WHAT THE TASK ASKS:
The full listing, from first line to last, should be set down again exactly.
Start of Block
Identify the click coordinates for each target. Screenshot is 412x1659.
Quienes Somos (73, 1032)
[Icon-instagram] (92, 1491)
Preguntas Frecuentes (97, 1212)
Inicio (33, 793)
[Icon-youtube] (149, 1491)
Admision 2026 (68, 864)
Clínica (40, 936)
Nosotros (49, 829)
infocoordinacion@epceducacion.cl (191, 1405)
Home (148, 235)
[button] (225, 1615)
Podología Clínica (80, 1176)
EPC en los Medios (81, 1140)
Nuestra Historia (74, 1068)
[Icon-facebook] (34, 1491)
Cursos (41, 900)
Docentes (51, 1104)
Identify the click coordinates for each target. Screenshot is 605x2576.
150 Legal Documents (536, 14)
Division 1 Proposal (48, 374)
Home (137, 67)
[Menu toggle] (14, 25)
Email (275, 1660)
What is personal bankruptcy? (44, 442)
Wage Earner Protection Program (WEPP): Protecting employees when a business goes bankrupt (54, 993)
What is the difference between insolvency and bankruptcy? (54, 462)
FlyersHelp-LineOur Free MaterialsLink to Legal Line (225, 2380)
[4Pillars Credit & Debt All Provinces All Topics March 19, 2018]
End of Block
ANSWER AREA:
Identify the click coordinates for each target. Screenshot is 412x1659.
Quienes Somos (73, 1032)
[Icon-instagram] (92, 1491)
Preguntas Frecuentes (97, 1212)
Inicio (33, 793)
[Icon-youtube] (149, 1491)
Admision 2026 (68, 864)
Clínica (40, 936)
Nosotros (49, 829)
infocoordinacion@epceducacion.cl (191, 1405)
Home (148, 235)
[button] (225, 1615)
Podología Clínica (80, 1176)
EPC en los Medios (81, 1140)
Nuestra Historia (74, 1068)
[Icon-facebook] (34, 1491)
Cursos (41, 900)
Docentes (51, 1104)
Identify the click coordinates for each target. Screenshot is 605x2576.
150 Legal Documents (536, 14)
Division 1 Proposal (48, 374)
Home (137, 67)
[Menu toggle] (14, 25)
Email (275, 1660)
What is personal bankruptcy? (44, 442)
Wage Earner Protection Program (WEPP): Protecting employees when a business goes bankrupt (54, 993)
What is the difference between insolvency and bankruptcy? (54, 462)
FlyersHelp-LineOur Free MaterialsLink to Legal Line (225, 2380)
[4Pillars Credit & Debt All Provinces All Topics March 19, 2018]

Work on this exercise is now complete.